For me, KH still has the best story of the bunch, and is still one of the best executed narratives in any game. It's fairly straightforward and well-paced, whilst managing to continually be intriguing. Seeing Destiny Islands fall apart, arriving in Traverse Town, the eerie world of Wonderland, the ominous Hollow Bastion - not to mention the surrealism of the End of the World - it felt like such a big adventure, and there was so much that was unknown. Then KH2 added the Nobodies/Org XIII (goddamnit, why), and the story bloated out and became unnecessarily convoluted. The story itself isn't complicated to understand, it's just irritatingly convoluted. Kingdom Hearts' strengths sadly became its weaknesses. I liked that BBS pulled back in and became a bit more personal, but it still had all the timey-wimey/nobody bullcrap that started with KH2 - Terra/Xehanort/ Vanitas/blaargh.

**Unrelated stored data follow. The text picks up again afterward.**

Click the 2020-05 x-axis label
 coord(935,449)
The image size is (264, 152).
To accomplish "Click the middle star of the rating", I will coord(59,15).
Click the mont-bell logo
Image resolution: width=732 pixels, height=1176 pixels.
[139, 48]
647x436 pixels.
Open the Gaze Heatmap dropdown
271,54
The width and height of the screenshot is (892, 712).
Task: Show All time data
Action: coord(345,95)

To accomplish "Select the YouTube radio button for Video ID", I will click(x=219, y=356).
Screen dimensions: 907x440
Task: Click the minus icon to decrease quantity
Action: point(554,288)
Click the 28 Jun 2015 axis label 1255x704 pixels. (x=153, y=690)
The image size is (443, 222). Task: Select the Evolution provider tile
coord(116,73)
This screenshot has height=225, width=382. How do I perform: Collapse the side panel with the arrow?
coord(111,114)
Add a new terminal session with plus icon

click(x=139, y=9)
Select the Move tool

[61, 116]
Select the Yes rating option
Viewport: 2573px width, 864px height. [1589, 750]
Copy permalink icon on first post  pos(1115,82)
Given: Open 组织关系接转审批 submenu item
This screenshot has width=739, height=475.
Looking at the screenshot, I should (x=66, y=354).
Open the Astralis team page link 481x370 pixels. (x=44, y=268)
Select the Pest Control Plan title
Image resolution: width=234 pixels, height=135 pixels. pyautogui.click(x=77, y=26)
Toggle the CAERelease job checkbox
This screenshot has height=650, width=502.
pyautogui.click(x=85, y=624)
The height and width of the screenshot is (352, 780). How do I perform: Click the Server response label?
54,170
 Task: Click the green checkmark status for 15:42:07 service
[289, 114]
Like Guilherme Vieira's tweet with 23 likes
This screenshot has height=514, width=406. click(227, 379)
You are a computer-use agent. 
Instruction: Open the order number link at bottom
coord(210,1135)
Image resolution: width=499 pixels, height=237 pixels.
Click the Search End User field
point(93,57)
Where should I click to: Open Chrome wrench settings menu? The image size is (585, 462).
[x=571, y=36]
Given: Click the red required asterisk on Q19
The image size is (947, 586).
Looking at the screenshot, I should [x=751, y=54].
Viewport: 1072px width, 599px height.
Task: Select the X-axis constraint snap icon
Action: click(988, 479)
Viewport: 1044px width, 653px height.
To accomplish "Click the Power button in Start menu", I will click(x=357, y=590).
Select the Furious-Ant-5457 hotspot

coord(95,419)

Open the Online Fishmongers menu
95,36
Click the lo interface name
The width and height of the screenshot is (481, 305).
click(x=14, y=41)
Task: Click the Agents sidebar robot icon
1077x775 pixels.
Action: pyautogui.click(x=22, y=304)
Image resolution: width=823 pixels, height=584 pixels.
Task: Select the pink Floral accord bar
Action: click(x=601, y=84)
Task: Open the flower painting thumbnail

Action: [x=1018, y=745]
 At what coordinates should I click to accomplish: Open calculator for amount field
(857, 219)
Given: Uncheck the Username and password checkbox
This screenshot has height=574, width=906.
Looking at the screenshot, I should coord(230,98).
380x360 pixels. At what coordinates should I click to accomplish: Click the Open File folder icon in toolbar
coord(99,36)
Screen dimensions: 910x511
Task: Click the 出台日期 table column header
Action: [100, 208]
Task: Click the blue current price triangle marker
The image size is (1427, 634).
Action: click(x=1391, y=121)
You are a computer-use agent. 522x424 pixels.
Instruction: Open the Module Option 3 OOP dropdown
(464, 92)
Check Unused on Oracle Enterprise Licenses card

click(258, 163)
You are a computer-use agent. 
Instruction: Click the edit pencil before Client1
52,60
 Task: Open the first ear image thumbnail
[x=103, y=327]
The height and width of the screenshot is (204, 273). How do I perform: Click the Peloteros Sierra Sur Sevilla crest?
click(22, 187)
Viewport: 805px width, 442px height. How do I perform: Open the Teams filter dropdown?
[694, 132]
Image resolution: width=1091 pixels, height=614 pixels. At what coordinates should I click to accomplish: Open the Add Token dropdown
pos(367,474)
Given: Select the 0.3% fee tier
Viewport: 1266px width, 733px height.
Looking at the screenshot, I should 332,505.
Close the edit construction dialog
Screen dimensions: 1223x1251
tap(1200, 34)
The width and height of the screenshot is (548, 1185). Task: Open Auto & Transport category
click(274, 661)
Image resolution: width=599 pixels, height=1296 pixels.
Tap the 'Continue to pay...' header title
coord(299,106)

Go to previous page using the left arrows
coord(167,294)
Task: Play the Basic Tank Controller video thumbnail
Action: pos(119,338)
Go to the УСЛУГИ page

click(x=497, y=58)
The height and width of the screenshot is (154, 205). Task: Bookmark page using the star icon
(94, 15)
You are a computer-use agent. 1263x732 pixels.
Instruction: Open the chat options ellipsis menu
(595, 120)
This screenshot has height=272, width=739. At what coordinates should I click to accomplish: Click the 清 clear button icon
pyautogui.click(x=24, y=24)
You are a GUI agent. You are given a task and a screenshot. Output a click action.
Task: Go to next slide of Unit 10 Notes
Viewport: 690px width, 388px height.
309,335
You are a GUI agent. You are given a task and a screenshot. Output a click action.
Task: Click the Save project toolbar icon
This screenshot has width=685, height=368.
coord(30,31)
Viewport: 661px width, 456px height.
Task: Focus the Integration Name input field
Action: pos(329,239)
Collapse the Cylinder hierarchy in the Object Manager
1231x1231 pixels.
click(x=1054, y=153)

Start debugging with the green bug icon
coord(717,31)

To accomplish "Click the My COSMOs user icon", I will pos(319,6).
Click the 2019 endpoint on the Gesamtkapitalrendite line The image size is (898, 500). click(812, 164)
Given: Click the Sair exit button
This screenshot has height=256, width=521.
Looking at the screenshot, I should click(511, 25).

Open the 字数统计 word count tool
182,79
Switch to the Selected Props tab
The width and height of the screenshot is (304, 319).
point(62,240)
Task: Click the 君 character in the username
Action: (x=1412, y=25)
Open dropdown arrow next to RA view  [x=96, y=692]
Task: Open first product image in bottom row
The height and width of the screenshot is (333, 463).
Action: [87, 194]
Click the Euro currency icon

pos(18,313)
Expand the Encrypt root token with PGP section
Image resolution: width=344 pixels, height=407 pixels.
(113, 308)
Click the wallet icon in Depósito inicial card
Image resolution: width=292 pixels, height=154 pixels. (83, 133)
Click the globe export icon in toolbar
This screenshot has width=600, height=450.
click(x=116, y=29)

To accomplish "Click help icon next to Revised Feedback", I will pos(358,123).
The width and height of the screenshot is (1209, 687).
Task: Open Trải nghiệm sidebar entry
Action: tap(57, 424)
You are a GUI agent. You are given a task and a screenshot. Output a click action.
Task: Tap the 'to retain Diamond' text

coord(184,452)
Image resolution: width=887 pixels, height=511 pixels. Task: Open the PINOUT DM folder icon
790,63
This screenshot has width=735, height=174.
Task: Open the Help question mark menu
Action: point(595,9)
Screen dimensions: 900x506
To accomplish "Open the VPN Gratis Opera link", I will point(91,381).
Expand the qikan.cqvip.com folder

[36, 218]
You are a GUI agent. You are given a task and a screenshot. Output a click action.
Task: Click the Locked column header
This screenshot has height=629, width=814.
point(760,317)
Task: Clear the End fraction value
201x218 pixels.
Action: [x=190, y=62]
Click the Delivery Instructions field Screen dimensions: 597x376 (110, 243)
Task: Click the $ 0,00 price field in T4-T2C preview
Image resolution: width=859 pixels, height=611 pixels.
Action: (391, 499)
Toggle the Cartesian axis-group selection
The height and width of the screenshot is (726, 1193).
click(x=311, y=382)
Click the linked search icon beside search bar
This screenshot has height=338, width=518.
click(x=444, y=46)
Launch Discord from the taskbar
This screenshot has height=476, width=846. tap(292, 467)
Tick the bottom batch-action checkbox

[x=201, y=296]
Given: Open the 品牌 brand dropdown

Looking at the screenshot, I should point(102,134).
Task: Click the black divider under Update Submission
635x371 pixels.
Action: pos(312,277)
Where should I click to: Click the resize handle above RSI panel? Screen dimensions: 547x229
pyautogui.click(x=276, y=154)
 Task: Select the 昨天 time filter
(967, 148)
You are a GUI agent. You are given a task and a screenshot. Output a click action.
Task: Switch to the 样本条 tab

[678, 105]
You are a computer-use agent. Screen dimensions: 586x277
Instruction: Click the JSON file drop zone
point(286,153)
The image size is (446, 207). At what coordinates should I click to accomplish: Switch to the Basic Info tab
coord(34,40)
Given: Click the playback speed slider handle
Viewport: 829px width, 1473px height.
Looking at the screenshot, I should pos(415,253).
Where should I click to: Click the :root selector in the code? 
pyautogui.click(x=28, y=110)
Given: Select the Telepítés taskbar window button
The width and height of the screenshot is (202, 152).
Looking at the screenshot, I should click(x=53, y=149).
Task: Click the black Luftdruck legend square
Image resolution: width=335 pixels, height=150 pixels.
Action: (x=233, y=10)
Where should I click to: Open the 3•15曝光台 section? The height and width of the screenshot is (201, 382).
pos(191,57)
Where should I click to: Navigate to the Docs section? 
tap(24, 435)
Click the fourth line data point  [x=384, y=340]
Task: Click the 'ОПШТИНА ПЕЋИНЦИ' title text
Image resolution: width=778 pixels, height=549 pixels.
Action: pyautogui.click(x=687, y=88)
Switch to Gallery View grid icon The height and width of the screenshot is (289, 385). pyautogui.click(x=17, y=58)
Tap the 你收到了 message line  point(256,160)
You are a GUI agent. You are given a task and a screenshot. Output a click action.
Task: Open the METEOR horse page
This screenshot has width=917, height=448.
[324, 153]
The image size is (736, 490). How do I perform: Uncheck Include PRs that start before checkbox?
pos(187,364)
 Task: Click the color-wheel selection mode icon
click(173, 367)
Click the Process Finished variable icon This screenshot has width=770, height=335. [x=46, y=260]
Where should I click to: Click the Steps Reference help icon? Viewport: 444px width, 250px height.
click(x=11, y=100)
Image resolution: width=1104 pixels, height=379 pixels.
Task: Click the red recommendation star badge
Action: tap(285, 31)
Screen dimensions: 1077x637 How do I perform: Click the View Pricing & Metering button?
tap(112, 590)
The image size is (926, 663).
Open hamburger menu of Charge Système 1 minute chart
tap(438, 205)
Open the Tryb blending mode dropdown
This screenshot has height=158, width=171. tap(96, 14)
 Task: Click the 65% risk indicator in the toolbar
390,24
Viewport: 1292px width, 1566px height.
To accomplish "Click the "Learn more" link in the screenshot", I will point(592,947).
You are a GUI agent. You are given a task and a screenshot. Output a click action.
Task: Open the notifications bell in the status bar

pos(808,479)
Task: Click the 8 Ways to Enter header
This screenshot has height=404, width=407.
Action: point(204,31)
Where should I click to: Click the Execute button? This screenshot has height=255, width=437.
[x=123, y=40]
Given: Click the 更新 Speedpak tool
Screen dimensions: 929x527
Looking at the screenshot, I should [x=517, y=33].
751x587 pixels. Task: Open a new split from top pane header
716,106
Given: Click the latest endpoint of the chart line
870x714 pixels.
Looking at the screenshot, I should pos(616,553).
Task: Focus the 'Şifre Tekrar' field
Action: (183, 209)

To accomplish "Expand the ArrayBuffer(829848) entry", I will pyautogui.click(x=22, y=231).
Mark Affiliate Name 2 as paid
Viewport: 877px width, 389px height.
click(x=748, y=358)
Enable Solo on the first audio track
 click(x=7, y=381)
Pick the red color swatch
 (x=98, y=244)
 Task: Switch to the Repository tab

(I've only seen DDD's cutscenes, but I think I ended up liking it the most since KH in some ways - semi-straightforward, and they seem to be trying to do something interesting with Sora's character.)
Crisis Core's ending is INCREDIBLE (Zack and Cloud post-Nibelheim and the DMW breaking down, oh-my-god), but everything up to Nibelheim was a bit of a slog. Zack and Aerith went from compelling characters in FFVII to irritating anime caricature stereotypes. (It makes me worried for the remake, actually.) Cloud and Sephiroth didn't survive it too badly, but I found that Sephiroth's descent into madness lost an incredible amount of emotional punch when we as a player had kinda walked Angeal and Genesis through something similar. One of the reasons I like DoC's plot a little bit more was that while it was still silly as hell (plus lots of Reeve!), it didn't really tamper with the original game's main plot beats. DoC was 'yeah, look, all this shit just magically happened on the side and nobody knew about it. Yay!'
Type-0 prioritised world-building over character, but then unfortunately didn't do a particularly good job at dispensing all that world-building to the player... we were back to a convoluted info dump again. The playable characters were a nice little pile of anime tropes. It's a bit more understandable in this case, as there are so many playable characters and they all need to be made quickly recognisable. I still got some of them confused, mind you. That being said, the Alexander cutscene is one of my favourites in all of FF. It managed to be a fantastic moment of jaw-dropping grandiose horror. I'm looking forward to Tabata and his team bringing that sort of incredible scale to FFXV.
To keep this on topic to FFXV, in some ways I think the groundwork that is there could play to Tabata's strengths. There seems to be a lot of interesting world building in place from its Versus days, ie. all the kingdoms and their adversarial histories. Tabata's been saying all the right things with story, too - especially with character and character arcs - but whether the game backs it up is another matter entirely. If they keep the story straightforward, but intriguing, it could work quite nicely. I just hope the world-building doesn't override everything else again, like in Type-0. I love a well thought out world more than anything, but especially in a video game, the characters have to come first.